*** Raw data Section Begins ***
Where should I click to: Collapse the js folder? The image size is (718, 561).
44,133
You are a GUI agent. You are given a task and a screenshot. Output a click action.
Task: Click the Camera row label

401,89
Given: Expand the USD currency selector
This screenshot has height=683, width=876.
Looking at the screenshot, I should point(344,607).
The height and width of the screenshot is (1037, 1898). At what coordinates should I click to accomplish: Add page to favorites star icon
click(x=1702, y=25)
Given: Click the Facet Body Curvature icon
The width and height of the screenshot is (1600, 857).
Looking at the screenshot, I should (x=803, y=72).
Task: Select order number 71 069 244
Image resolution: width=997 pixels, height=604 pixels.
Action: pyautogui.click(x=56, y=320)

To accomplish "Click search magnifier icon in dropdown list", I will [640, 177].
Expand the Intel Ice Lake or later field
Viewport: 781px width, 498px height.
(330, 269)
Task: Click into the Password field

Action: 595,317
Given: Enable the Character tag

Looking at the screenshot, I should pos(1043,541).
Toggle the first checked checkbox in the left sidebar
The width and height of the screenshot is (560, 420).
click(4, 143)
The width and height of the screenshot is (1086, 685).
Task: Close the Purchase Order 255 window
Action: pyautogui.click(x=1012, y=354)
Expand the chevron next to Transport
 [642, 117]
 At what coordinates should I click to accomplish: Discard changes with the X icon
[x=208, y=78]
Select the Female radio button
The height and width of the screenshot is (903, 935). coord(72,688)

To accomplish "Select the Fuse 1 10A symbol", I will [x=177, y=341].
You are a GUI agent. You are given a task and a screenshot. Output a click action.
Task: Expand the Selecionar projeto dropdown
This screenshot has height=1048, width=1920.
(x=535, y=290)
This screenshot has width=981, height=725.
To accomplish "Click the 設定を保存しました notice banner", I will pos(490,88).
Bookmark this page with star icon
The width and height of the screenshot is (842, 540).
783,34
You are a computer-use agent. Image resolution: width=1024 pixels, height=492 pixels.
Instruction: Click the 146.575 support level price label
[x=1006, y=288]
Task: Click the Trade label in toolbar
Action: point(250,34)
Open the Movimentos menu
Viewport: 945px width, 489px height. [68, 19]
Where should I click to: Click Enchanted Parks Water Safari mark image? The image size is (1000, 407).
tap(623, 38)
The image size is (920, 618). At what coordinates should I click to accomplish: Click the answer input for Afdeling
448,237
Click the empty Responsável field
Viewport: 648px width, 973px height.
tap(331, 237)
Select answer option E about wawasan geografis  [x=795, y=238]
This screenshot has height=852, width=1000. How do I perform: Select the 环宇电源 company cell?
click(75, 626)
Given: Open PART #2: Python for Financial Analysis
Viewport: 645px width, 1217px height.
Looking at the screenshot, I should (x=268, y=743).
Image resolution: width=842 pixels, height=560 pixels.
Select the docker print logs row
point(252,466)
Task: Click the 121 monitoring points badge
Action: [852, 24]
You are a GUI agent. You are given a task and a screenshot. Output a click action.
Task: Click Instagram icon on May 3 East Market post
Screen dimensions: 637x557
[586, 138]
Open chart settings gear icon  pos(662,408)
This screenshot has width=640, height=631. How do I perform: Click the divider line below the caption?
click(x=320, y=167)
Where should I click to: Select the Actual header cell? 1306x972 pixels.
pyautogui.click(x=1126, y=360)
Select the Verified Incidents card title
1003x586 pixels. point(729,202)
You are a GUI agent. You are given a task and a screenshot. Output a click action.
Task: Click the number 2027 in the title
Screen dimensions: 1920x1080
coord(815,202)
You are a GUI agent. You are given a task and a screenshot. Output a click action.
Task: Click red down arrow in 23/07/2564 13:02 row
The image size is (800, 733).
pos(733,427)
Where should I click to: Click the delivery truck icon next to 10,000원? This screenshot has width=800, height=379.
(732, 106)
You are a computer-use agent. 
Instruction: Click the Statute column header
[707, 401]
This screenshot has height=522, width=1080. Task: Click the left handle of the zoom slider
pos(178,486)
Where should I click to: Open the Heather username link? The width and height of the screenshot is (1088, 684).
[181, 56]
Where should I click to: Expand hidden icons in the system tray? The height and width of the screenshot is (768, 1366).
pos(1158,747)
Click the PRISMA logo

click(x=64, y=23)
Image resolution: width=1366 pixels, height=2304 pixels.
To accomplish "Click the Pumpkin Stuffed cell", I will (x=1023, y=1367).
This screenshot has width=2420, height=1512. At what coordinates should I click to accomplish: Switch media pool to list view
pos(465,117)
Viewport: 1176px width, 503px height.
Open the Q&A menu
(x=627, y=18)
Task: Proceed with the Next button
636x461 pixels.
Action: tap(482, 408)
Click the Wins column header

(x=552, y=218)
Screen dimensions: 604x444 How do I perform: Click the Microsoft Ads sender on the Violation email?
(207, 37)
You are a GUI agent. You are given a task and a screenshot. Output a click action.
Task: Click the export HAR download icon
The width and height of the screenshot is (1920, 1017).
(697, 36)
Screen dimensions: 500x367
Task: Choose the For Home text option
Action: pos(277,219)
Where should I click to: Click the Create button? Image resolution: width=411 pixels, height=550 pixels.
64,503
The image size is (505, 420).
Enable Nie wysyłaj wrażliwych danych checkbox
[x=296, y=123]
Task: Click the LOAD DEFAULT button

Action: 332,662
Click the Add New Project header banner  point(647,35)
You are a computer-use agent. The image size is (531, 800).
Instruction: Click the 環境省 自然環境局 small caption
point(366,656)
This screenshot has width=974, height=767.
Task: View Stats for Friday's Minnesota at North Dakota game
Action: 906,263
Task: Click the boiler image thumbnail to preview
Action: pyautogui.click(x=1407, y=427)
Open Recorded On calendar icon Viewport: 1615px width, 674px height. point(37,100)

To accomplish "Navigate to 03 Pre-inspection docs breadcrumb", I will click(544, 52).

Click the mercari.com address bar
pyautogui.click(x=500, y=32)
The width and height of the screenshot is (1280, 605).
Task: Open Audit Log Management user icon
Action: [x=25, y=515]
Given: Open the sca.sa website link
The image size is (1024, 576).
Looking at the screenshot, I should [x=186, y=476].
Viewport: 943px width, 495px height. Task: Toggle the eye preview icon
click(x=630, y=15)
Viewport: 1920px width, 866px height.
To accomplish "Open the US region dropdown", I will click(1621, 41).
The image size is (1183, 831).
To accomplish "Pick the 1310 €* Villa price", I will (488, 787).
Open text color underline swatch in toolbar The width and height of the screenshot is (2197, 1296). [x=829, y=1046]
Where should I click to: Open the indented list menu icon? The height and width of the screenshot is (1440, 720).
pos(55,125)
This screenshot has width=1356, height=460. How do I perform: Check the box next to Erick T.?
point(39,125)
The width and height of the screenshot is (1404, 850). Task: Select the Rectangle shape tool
*** Raw data Section Ends ***
_Assignment_. Your answer should be an exact transcription of the data above.

_Task result_.
Where should I click to: Collapse the js folder? The image size is (718, 561).
44,133
You are a GUI agent. You are given a task and a screenshot. Output a click action.
Task: Click the Camera row label

401,89
Given: Expand the USD currency selector
This screenshot has height=683, width=876.
Looking at the screenshot, I should point(344,607).
The height and width of the screenshot is (1037, 1898). At what coordinates should I click to accomplish: Add page to favorites star icon
click(x=1702, y=25)
Given: Click the Facet Body Curvature icon
The width and height of the screenshot is (1600, 857).
Looking at the screenshot, I should (x=803, y=72).
Task: Select order number 71 069 244
Image resolution: width=997 pixels, height=604 pixels.
Action: pyautogui.click(x=56, y=320)

To accomplish "Click search magnifier icon in dropdown list", I will [640, 177].
Expand the Intel Ice Lake or later field
Viewport: 781px width, 498px height.
(330, 269)
Task: Click into the Password field

Action: 595,317
Given: Enable the Character tag

Looking at the screenshot, I should pos(1043,541).
Toggle the first checked checkbox in the left sidebar
The width and height of the screenshot is (560, 420).
click(4, 143)
The width and height of the screenshot is (1086, 685).
Task: Close the Purchase Order 255 window
Action: pyautogui.click(x=1012, y=354)
Expand the chevron next to Transport
 [642, 117]
 At what coordinates should I click to accomplish: Discard changes with the X icon
[x=208, y=78]
Select the Female radio button
The height and width of the screenshot is (903, 935). coord(72,688)

To accomplish "Select the Fuse 1 10A symbol", I will [x=177, y=341].
You are a GUI agent. You are given a task and a screenshot. Output a click action.
Task: Expand the Selecionar projeto dropdown
This screenshot has height=1048, width=1920.
(x=535, y=290)
This screenshot has width=981, height=725.
To accomplish "Click the 設定を保存しました notice banner", I will pos(490,88).
Bookmark this page with star icon
The width and height of the screenshot is (842, 540).
783,34
You are a computer-use agent. Image resolution: width=1024 pixels, height=492 pixels.
Instruction: Click the 146.575 support level price label
[x=1006, y=288]
Task: Click the Trade label in toolbar
Action: point(250,34)
Open the Movimentos menu
Viewport: 945px width, 489px height. [68, 19]
Where should I click to: Click Enchanted Parks Water Safari mark image? The image size is (1000, 407).
tap(623, 38)
The image size is (920, 618). At what coordinates should I click to accomplish: Click the answer input for Afdeling
448,237
Click the empty Responsável field
Viewport: 648px width, 973px height.
tap(331, 237)
Select answer option E about wawasan geografis  [x=795, y=238]
This screenshot has height=852, width=1000. How do I perform: Select the 环宇电源 company cell?
click(75, 626)
Given: Open PART #2: Python for Financial Analysis
Viewport: 645px width, 1217px height.
Looking at the screenshot, I should (x=268, y=743).
Image resolution: width=842 pixels, height=560 pixels.
Select the docker print logs row
point(252,466)
Task: Click the 121 monitoring points badge
Action: [852, 24]
You are a GUI agent. You are given a task and a screenshot. Output a click action.
Task: Click Instagram icon on May 3 East Market post
Screen dimensions: 637x557
[586, 138]
Open chart settings gear icon  pos(662,408)
This screenshot has width=640, height=631. How do I perform: Click the divider line below the caption?
click(x=320, y=167)
Where should I click to: Select the Actual header cell? 1306x972 pixels.
pyautogui.click(x=1126, y=360)
Select the Verified Incidents card title
1003x586 pixels. point(729,202)
You are a GUI agent. You are given a task and a screenshot. Output a click action.
Task: Click the number 2027 in the title
Screen dimensions: 1920x1080
coord(815,202)
You are a GUI agent. You are given a task and a screenshot. Output a click action.
Task: Click red down arrow in 23/07/2564 13:02 row
The image size is (800, 733).
pos(733,427)
Where should I click to: Click the delivery truck icon next to 10,000원? This screenshot has width=800, height=379.
(732, 106)
You are a computer-use agent. 
Instruction: Click the Statute column header
[707, 401]
This screenshot has height=522, width=1080. Task: Click the left handle of the zoom slider
pos(178,486)
Where should I click to: Open the Heather username link? The width and height of the screenshot is (1088, 684).
[181, 56]
Where should I click to: Expand hidden icons in the system tray? The height and width of the screenshot is (768, 1366).
pos(1158,747)
Click the PRISMA logo

click(x=64, y=23)
Image resolution: width=1366 pixels, height=2304 pixels.
To accomplish "Click the Pumpkin Stuffed cell", I will (x=1023, y=1367).
This screenshot has width=2420, height=1512. At what coordinates should I click to accomplish: Switch media pool to list view
pos(465,117)
Viewport: 1176px width, 503px height.
Open the Q&A menu
(x=627, y=18)
Task: Proceed with the Next button
636x461 pixels.
Action: tap(482, 408)
Click the Wins column header

(x=552, y=218)
Screen dimensions: 604x444 How do I perform: Click the Microsoft Ads sender on the Violation email?
(207, 37)
You are a GUI agent. You are given a task and a screenshot. Output a click action.
Task: Click the export HAR download icon
The width and height of the screenshot is (1920, 1017).
(697, 36)
Screen dimensions: 500x367
Task: Choose the For Home text option
Action: pos(277,219)
Where should I click to: Click the Create button? Image resolution: width=411 pixels, height=550 pixels.
64,503
The image size is (505, 420).
Enable Nie wysyłaj wrażliwych danych checkbox
[x=296, y=123]
Task: Click the LOAD DEFAULT button

Action: 332,662
Click the Add New Project header banner  point(647,35)
You are a computer-use agent. The image size is (531, 800).
Instruction: Click the 環境省 自然環境局 small caption
point(366,656)
This screenshot has width=974, height=767.
Task: View Stats for Friday's Minnesota at North Dakota game
Action: 906,263
Task: Click the boiler image thumbnail to preview
Action: pyautogui.click(x=1407, y=427)
Open Recorded On calendar icon Viewport: 1615px width, 674px height. point(37,100)

To accomplish "Navigate to 03 Pre-inspection docs breadcrumb", I will click(544, 52).

Click the mercari.com address bar
pyautogui.click(x=500, y=32)
The width and height of the screenshot is (1280, 605).
Task: Open Audit Log Management user icon
Action: [x=25, y=515]
Given: Open the sca.sa website link
The image size is (1024, 576).
Looking at the screenshot, I should [x=186, y=476].
Viewport: 943px width, 495px height. Task: Toggle the eye preview icon
click(x=630, y=15)
Viewport: 1920px width, 866px height.
To accomplish "Open the US region dropdown", I will click(1621, 41).
The image size is (1183, 831).
To accomplish "Pick the 1310 €* Villa price", I will (488, 787).
Open text color underline swatch in toolbar The width and height of the screenshot is (2197, 1296). [x=829, y=1046]
Where should I click to: Open the indented list menu icon? The height and width of the screenshot is (1440, 720).
pos(55,125)
This screenshot has width=1356, height=460. How do I perform: Check the box next to Erick T.?
point(39,125)
The width and height of the screenshot is (1404, 850). Task: Select the Rectangle shape tool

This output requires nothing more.